Alina yang manis, paling manis, dan akan selalu manis.
Terimalah sepotong senja itu, hanya untukmu, dari seseorang yang ingin membahagiakanmu. Awas, hati-hati dengan lautan dan matahari itu, salah-salah cahayanya membakar langit dan kalau tumpah airnya bisa membanjiri permukaan bumi.
Dengan ini kukirimkan pula kerinduanku, dengan cium, peluk, dan bisikan terhangat, dari suatu tempat yang paling sunyi di dunia. ***
.
.
Karangbolong-Jakarta, 1991
.
Catatan:
[1] Adegan yang selalu terdapat dalam film-film action Hollywood. Kadar oktan bensin sebetulnya tidak memungkinkannya terbakar kalau hanya terguling-guling.
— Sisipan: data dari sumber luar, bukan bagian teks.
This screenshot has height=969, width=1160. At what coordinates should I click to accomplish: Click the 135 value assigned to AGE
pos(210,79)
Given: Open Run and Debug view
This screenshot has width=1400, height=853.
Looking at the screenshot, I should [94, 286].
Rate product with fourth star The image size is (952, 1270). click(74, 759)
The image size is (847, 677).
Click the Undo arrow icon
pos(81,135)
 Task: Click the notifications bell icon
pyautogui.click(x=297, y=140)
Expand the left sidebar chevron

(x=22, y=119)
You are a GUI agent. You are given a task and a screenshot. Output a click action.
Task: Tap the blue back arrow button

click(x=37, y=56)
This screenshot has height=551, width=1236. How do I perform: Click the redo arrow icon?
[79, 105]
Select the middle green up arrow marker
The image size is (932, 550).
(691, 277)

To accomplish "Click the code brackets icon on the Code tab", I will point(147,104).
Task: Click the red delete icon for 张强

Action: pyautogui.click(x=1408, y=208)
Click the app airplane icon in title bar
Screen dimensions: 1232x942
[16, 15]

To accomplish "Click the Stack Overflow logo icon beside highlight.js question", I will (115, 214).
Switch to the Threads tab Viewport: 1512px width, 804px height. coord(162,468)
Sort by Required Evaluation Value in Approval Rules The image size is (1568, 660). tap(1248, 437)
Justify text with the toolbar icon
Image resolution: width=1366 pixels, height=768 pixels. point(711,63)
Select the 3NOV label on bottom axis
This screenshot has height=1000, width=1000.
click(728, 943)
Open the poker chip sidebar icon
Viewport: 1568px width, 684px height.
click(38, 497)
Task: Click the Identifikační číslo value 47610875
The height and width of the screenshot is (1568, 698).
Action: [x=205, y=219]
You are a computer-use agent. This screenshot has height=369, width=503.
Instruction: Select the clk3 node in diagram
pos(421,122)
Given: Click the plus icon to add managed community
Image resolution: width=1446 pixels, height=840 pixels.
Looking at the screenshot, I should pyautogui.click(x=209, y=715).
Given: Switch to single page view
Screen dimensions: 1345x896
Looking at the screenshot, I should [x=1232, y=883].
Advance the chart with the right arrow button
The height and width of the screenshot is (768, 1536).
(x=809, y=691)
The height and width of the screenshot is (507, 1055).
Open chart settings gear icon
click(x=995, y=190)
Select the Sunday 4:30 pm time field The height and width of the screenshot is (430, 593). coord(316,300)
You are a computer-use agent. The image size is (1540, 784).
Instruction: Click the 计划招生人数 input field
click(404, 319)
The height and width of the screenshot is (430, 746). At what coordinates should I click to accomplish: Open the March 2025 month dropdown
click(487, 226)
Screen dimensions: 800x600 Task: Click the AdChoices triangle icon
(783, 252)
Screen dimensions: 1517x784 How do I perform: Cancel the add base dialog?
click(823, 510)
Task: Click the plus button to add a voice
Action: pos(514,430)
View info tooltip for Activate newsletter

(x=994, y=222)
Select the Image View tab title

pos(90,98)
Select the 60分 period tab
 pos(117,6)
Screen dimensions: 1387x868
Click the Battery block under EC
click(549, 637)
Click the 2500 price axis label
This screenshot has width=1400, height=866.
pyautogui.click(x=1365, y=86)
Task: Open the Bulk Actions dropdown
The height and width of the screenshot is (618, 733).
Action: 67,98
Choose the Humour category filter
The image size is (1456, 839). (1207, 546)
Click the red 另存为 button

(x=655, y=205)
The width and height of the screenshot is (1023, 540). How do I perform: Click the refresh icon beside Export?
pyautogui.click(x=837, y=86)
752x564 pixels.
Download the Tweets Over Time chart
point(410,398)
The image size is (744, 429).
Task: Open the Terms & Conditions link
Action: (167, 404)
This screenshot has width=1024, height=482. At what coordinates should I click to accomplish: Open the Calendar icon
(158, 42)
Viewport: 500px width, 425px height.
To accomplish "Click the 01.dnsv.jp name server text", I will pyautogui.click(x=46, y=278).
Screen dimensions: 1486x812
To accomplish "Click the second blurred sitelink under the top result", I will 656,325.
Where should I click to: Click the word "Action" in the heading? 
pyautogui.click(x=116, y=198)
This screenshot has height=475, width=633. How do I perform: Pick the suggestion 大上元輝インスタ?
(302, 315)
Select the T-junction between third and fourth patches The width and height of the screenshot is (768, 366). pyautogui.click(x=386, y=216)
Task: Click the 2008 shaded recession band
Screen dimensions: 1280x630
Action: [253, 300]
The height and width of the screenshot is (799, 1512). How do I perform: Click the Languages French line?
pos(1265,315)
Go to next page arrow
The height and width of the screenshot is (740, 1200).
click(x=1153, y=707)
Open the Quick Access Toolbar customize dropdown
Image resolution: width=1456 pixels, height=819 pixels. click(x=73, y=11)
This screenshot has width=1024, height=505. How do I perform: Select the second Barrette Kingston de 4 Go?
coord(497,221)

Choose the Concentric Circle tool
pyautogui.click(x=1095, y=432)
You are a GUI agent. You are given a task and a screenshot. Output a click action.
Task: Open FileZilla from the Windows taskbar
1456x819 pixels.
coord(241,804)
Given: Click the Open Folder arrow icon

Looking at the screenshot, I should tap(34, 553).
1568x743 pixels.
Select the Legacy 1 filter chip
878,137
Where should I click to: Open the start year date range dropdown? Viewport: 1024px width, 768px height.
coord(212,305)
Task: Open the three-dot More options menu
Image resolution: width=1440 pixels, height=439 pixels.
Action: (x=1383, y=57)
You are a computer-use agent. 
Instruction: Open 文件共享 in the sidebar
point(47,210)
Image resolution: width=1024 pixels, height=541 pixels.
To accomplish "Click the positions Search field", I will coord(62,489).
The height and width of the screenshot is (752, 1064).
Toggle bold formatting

[2] Dari bait-bait sajak Chairil Anwar, “Senja di Pelabuhan Kecil”: Ini kali tidak ada yang mencari cinta/di antara gudang, rumah tua, pada cerita/tiang serta temali. Kapal, perahu tiada berlaut (1946).
[3] Dalam cerpen Danarto, Paris Nostradamus (1988), ada kota yang persis Paris di bawah tanah kota Paris di Prancis.
[4] Untuk siapakah bunga itu mekar di hutan ini kalau tak ada seorang pun yang melihatnya? Kalimat Sardono W. Kusumo di tengah hutan Apo Kayan, Kalimantan Timur, 1981.
[5] Dari baris sajak Subagio Sastrowardoyo, “Manusia Pertama di Angkasa Luar”: Berilah aku satu kata puisi/daripada seribu rumus ilmu penuh janji/yang menyebabkan aku terlontar kini jauh dari bumi/yang kukasih. Angkasa ini bisu. Angkasa ini sepi/Tetapi aku telah sampai pada tepi/Dari mana aku tak mungkin kembali (1957).
.
.
“Sepotong Senja untuk Pacarku” diterjemahkan ke bahasa Inggris oleh Michael H Bodden sebagai “A Slice of Sunset for My Sweetheart” dalam Seno Gumira Ajidarma, Jakarta at A Certain Point in Time: Fiction, Essays and a Play from the Post-Suharto Era in Indonesia (2002).
.
Sepotong Senja untuk Pacarku. Sepotong Senja untuk Pacarku. Sepotong Senja untuk Pacarku. Sepotong Senja untuk Pacarku. Sepotong Senja untuk Pacarku. Sepotong Senja untuk Pacarku.
P. P. Pamungkas
Menurutku cerpen ini indah sekali saat dibaca. Harusnya banyak orang di masa sekarang yang membacanya.